Aareal will price a just subscribed Eu500m no-grow five year mortgage Pfandbrief today (Wednesday) after what a lead syndicate official described as a slower than expected response, but one that could not be attributed to the spread having been too tight, as some suggested.

The deal is the fourth euro benchmark covered bond this week, and the third German Pfandbrief in a row, with all deals featuring, or, in the case of a Helaba dual-tranche deal including, a five year maturity in a shift away from the seven year supply that recently dominated issuance.

A Eu500m Helaba five year tranche was priced at 1bp through mid-swaps on Monday, and Commerzbank yesterday (Tuesday) made its public sector Pfandbrief debut with a Eu500m no-grow at 2bp over. Aktia Bank also tapped the market this week. (See separate article for further coverage of the Commerzbank deal.)

After announcing the mandate for a five year mortgage Pfandbrief yesterday (Tuesday) afternoon, Aareal Bank went out with initial price thoughts of the mid-single-digits over mid-swaps this morning. Leads BNP Paribas, Deutsche Bank, DZ Bank, HSBC and LBBW then opened order books with guidance set at the 5bp over area. In an update some two hours later the leads communicated that the spread was set at 5bp for a Eu500m deal, with orders approaching Eu500m.

A lead syndicate official said that the deal is fully covered, but that the order book was not as big as one would have hoped.

“It went a bit slower than expected,” he said. “But it’s a good quality book, just with smaller orders, and there was no pushback.”

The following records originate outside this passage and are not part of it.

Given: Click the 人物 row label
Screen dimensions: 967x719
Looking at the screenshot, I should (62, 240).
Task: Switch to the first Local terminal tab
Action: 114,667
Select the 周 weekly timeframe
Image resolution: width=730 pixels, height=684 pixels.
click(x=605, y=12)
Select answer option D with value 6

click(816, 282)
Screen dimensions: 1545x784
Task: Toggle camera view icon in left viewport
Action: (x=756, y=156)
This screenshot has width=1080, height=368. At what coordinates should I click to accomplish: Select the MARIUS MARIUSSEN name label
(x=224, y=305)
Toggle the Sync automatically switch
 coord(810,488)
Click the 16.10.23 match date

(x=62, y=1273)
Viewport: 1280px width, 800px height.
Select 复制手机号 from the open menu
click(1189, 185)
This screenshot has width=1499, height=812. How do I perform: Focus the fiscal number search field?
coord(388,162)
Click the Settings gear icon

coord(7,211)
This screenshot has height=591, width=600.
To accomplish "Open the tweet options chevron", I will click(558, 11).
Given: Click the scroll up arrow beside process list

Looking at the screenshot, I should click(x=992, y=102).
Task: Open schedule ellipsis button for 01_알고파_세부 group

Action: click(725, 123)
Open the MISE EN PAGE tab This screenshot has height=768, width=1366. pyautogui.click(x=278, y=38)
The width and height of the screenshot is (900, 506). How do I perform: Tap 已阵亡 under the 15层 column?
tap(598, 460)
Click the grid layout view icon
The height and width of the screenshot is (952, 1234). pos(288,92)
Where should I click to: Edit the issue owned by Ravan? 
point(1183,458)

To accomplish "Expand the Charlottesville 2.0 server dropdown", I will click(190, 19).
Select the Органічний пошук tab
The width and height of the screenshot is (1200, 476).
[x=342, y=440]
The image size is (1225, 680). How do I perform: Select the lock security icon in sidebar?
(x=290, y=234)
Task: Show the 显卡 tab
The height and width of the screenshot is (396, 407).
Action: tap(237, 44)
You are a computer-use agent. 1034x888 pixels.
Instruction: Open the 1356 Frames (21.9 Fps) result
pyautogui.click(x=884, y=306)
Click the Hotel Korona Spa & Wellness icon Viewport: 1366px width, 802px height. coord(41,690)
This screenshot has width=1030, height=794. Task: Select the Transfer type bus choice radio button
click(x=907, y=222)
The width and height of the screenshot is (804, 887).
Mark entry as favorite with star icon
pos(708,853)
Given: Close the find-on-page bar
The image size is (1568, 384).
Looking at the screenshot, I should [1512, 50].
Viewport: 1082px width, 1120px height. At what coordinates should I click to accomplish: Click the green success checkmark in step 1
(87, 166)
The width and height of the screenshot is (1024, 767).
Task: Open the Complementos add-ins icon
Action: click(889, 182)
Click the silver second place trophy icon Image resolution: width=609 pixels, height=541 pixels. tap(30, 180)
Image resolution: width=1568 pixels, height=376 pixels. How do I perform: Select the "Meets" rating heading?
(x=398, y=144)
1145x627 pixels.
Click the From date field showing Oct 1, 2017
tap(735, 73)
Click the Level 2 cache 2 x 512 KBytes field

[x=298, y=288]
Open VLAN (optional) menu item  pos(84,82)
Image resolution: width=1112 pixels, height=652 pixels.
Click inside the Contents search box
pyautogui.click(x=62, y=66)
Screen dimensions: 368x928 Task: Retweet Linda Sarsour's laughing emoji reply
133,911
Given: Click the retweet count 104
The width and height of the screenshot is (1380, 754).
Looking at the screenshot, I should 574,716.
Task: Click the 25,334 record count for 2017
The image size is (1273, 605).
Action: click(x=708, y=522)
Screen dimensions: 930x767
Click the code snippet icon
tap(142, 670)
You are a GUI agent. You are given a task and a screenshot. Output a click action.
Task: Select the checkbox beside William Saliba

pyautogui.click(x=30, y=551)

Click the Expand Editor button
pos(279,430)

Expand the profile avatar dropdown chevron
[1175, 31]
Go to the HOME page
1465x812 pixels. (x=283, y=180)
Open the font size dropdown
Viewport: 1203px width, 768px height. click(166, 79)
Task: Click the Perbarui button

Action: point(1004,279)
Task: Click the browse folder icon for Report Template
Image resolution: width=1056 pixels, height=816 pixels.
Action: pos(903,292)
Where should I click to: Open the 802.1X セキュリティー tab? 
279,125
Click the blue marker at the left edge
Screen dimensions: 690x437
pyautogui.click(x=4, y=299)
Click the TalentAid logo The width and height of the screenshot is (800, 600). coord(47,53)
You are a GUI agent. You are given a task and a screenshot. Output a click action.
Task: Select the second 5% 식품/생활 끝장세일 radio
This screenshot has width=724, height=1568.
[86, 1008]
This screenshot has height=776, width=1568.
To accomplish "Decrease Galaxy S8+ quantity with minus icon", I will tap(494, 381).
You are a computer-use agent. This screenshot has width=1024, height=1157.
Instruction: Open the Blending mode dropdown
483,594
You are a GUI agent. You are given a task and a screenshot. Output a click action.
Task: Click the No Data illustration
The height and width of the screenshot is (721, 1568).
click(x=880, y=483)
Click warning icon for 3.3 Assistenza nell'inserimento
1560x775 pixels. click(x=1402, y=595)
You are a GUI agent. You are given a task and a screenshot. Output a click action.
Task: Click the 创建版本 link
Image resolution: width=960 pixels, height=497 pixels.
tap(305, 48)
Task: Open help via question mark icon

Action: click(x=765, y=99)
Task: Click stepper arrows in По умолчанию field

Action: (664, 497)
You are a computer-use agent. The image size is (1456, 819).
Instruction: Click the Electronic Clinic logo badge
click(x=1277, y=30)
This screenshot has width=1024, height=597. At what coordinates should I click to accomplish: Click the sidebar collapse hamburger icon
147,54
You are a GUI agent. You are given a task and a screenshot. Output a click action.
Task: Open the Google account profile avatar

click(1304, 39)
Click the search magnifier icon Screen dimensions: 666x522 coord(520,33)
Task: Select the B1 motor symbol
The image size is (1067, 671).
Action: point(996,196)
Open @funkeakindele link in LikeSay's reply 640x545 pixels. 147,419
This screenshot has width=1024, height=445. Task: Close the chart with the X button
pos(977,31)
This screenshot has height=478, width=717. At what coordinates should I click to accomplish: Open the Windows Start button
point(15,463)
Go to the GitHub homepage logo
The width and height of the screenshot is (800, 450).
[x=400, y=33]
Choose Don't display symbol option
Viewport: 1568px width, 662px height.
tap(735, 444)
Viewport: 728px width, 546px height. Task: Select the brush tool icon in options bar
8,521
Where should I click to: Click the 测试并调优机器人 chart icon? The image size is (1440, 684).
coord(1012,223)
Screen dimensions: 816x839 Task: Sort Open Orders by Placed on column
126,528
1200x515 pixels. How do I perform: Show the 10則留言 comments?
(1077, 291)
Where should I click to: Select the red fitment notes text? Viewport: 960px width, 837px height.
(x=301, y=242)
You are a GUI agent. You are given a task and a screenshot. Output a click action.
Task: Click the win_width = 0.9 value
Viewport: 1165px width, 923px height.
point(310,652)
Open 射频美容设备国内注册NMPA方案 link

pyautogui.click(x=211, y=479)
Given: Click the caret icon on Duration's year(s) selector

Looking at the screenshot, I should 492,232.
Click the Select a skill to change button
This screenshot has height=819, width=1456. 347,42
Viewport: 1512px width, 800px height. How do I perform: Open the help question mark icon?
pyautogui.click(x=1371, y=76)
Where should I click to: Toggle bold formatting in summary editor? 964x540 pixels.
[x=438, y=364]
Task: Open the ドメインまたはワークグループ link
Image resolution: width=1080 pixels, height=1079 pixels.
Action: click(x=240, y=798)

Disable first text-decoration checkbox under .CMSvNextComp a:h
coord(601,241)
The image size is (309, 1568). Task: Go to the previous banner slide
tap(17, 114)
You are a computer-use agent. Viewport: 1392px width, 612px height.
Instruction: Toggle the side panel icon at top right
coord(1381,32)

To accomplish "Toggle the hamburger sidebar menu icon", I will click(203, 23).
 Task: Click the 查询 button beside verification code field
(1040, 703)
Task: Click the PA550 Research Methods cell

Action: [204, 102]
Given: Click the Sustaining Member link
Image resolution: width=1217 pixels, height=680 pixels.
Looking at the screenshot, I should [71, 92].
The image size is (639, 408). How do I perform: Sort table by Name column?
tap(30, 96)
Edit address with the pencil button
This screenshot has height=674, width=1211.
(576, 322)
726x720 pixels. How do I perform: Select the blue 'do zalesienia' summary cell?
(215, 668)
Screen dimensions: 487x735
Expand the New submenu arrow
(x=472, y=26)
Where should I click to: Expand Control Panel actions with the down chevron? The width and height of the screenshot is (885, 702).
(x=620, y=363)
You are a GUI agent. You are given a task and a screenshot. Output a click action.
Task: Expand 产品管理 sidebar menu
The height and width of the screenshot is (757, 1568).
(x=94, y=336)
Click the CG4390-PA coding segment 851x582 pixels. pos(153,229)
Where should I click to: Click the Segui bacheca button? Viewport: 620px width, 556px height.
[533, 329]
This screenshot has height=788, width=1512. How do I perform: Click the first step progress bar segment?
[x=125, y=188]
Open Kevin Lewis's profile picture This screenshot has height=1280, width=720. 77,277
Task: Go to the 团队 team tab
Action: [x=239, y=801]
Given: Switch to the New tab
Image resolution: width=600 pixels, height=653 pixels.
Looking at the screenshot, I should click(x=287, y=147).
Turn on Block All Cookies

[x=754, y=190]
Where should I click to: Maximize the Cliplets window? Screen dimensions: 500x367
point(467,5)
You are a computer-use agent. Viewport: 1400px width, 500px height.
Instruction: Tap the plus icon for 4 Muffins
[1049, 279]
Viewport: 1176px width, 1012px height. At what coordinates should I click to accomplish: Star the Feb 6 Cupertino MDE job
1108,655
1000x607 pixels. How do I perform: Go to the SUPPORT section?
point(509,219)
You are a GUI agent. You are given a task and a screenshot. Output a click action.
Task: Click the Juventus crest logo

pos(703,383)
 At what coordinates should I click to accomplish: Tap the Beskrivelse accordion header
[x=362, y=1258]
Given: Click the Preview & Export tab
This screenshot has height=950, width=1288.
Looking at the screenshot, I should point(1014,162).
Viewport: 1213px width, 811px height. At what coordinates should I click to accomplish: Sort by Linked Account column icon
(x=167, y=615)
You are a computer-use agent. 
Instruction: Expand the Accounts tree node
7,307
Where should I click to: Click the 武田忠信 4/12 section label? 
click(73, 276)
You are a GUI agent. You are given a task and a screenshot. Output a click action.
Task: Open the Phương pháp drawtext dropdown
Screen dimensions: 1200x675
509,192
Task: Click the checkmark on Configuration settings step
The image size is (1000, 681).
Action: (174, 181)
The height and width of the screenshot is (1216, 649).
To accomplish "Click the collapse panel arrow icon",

He said that one account commented that there had been too many deals this week. The lead syndicate banker suggested Aareal’s issue itself could not be faulted, saying that there was “no real reason” for the slower response but that it being nearly the end of June and the anticipation of today’s FOMC could explain the feedback from investors.

The spread was not too tight, he added, defending the level against outside comments to this effect, with one syndicate official away from the leads saying that he would have gone for the high single-digits as a departure point. This could have paved the way for a re-offer spread of 5bp over, but potentially on the back of better momentum.

“In this market context Aareal went out too tight,” he said. “The issuer should be happy to have crossed the line. At this level the response is not a surprise.”

Another syndicate banker away from the leads said Aareal’s deal was very expensive, and questioned whether the leads were left with bonds on their books, a suggestion that another lead syndicate official on the deal said he could not comment on.

However, another syndicate banker away from the leads did not seem to think the spread inappropriate, although he, too, noted that the deal was meeting with a weak response – contrasting the development of today’s deal with when issuer came to market in January, for example. At that time it increased a Eu500m five year deal to Eu625m, pricing it at 1bp over after initial price thoughts of the 5bp over area and guidance of the 3bp over area.

The syndicate banker said that Aareal was offering a smaller new issue premium than Helaba had on its five year tranche, for example, and that the concession on Aareal’s deal was around 2bp-3bp depending on how the curve extension from January 2018 is valued.

“It looks OK,” he said.

The Aareal lead syndicate official said that the mid-single-digits was not too tight a departure point, with a February 2018 issue quoted flat to mid-swaps and 2017s at 2bp through.

Looking beyond Aareal, the covered bond deal pipeline is fairly well stocked, with Raiffeisenlandesbank Niederösterreich Wien and Caisse Francaise de Financement Local (Caffil) having announced roadshows for the end of the month, and others, like New Zealand’s ASB Bank, having completed investor work. One syndicate official said ASB Bank could be next in line to tap the market.